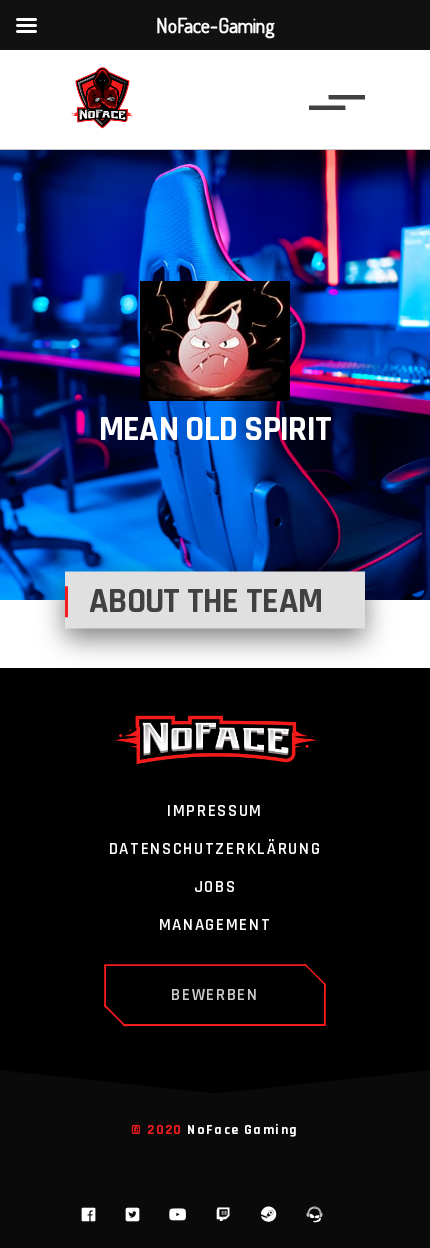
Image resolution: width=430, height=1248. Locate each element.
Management (215, 926)
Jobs (215, 888)
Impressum (215, 812)
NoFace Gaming (242, 1130)
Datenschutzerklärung (215, 850)
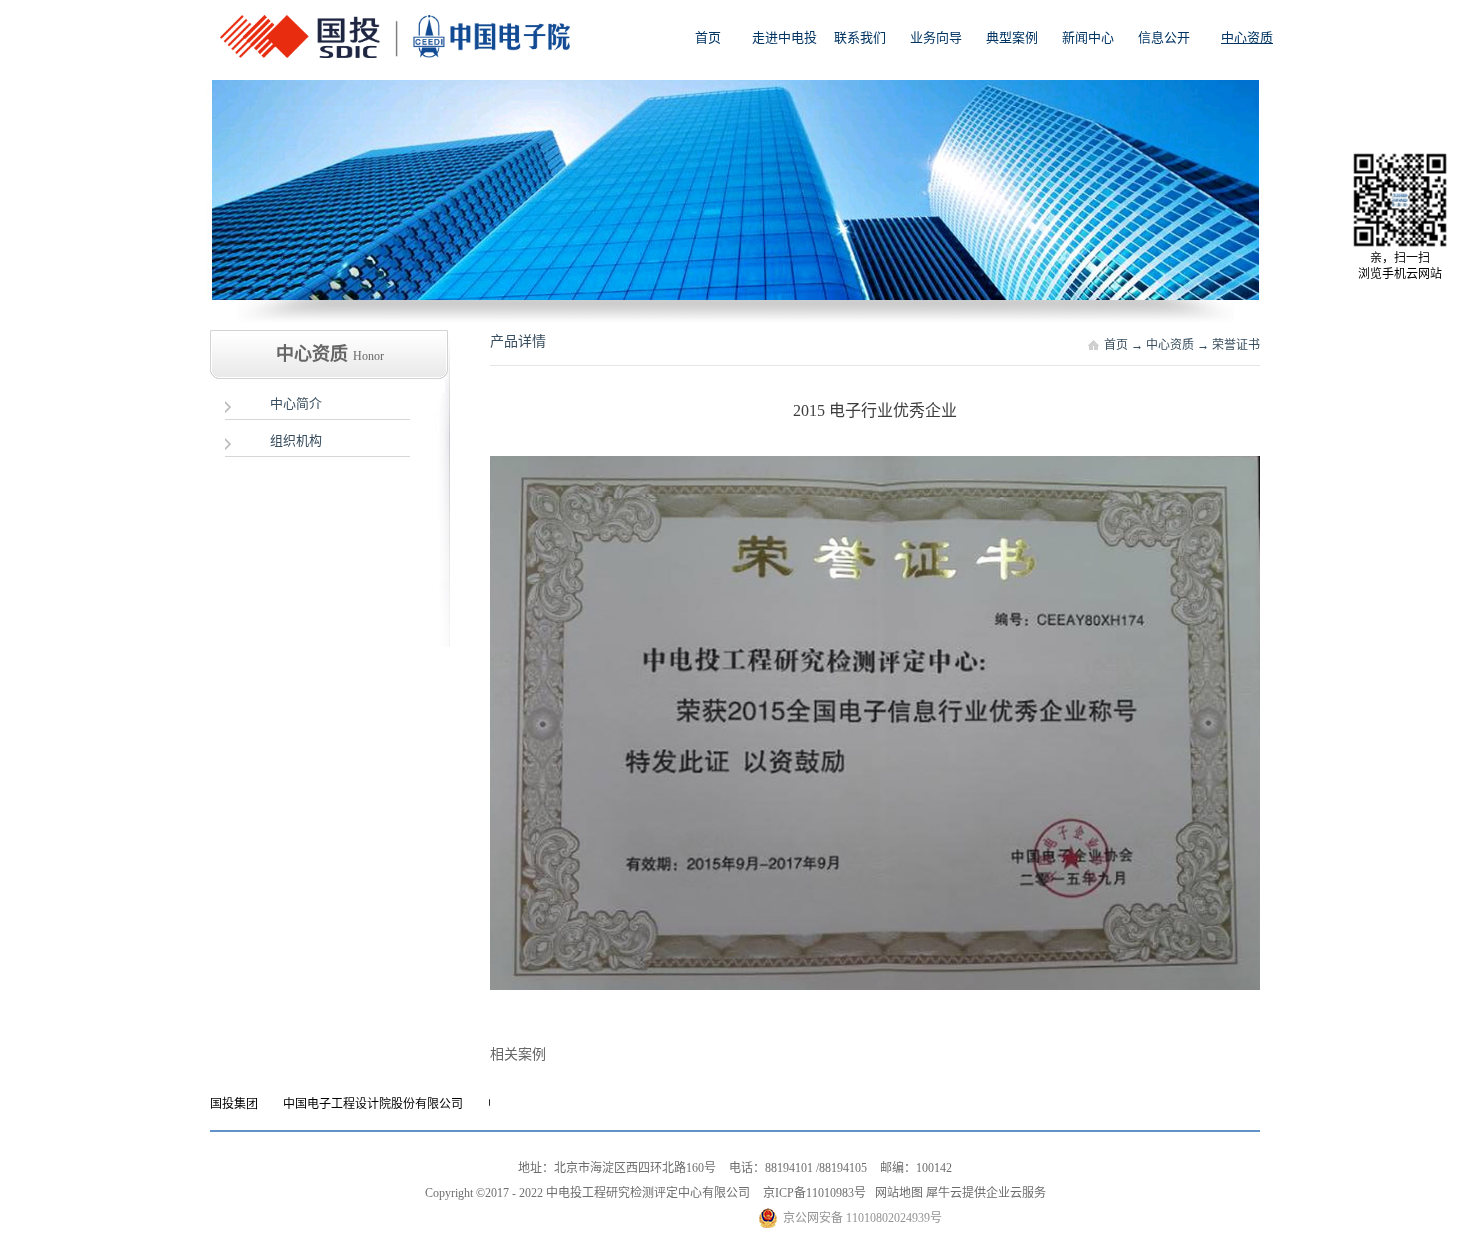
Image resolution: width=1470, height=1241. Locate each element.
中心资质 (1170, 345)
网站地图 (896, 1193)
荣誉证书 (1236, 345)
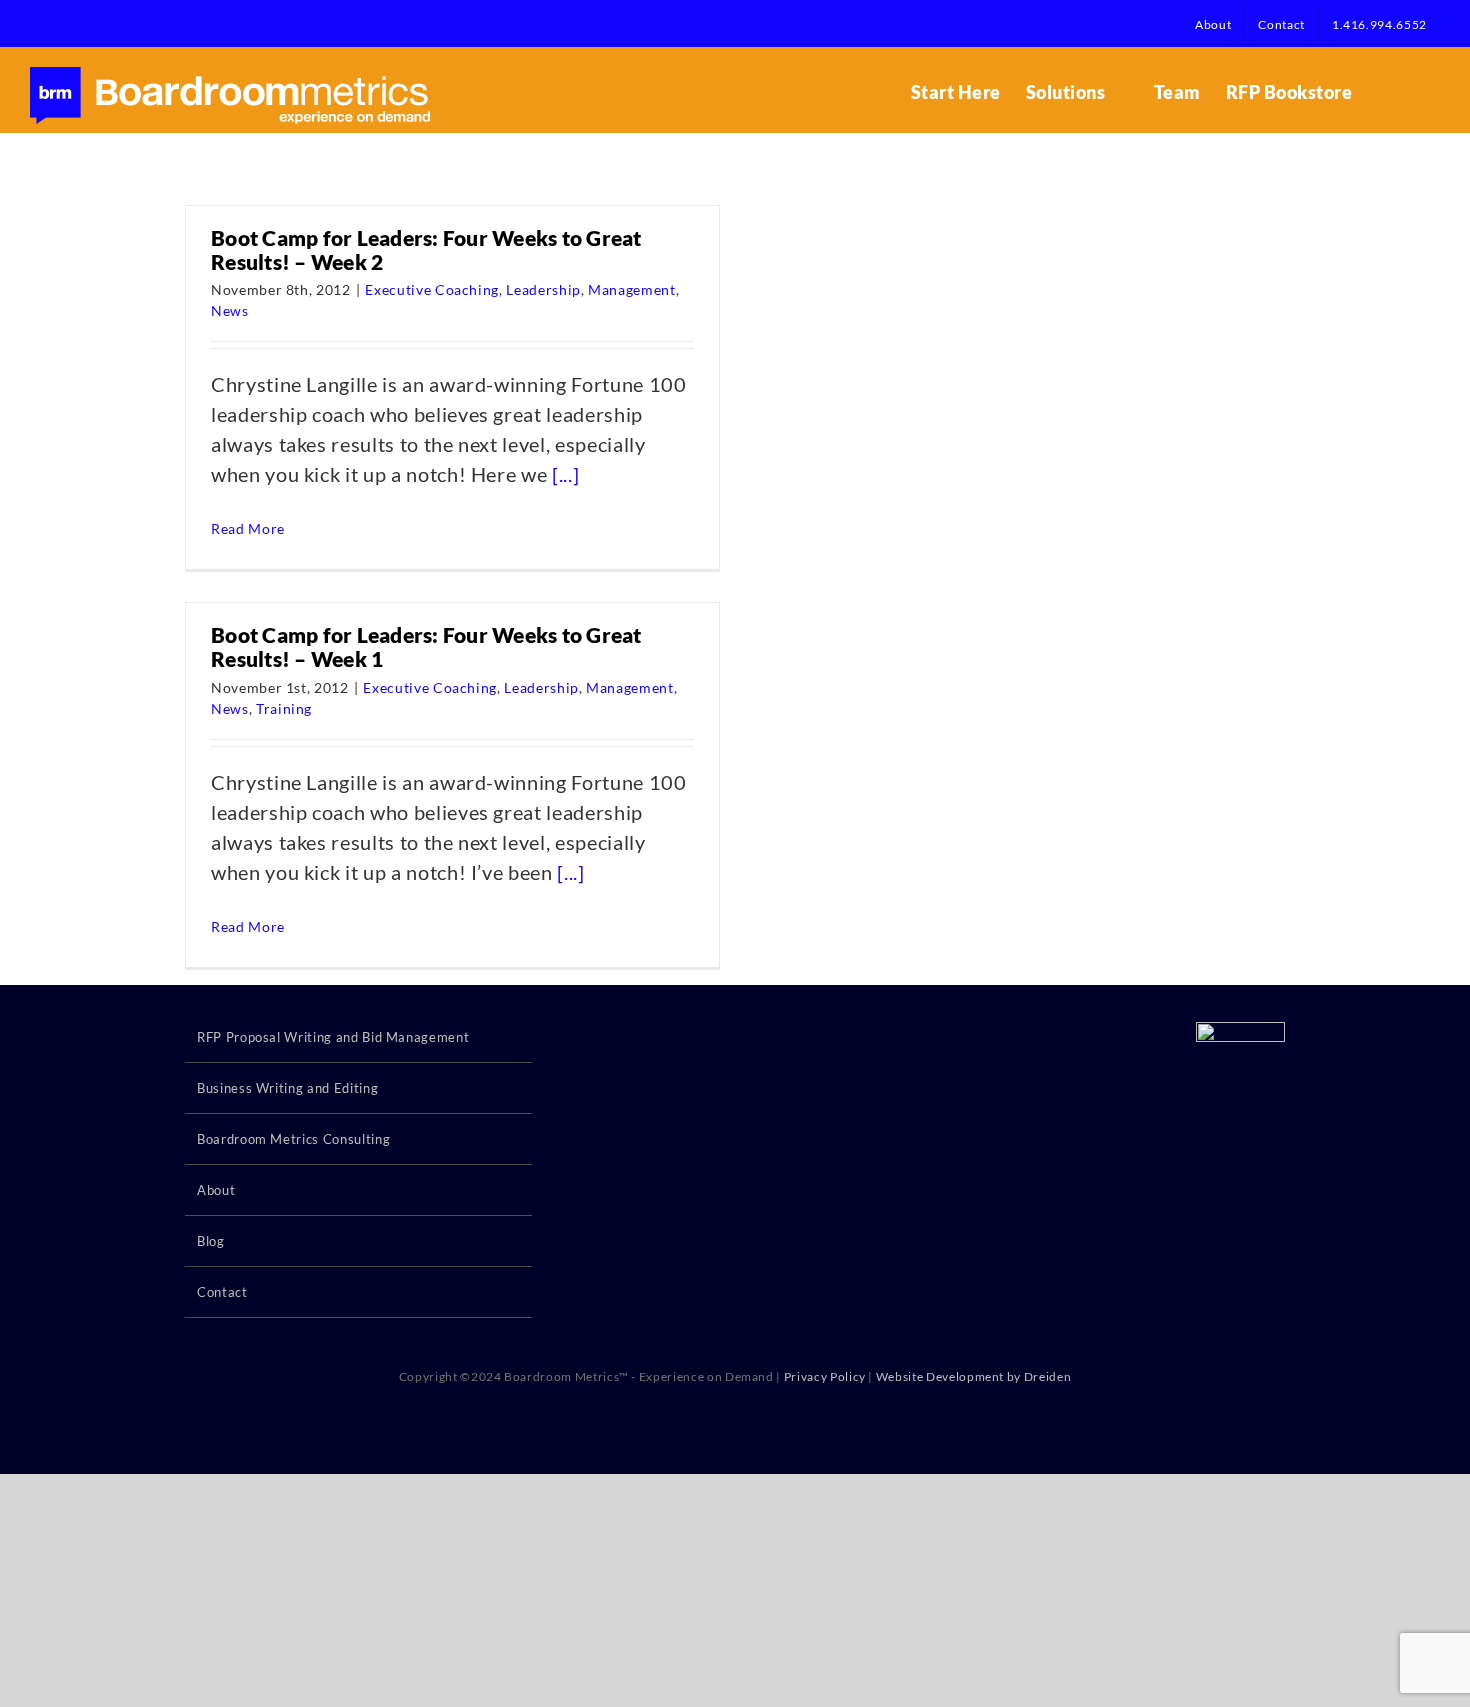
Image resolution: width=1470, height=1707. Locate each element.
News (230, 310)
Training (284, 708)
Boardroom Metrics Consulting (293, 1139)
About (216, 1190)
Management (632, 289)
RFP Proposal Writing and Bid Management (333, 1037)
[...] (565, 474)
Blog (211, 1241)
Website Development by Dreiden (974, 1376)
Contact (222, 1292)
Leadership (543, 289)
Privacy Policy (825, 1376)
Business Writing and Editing (287, 1088)
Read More (248, 528)
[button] (1408, 92)
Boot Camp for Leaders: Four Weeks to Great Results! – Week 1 (426, 646)
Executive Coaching (432, 289)
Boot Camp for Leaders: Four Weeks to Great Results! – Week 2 (426, 249)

::::

» **TASK DESCRIPTION**:
Only a number should be given: the count of lines above that contain the word "element".

» **RESULT**:
3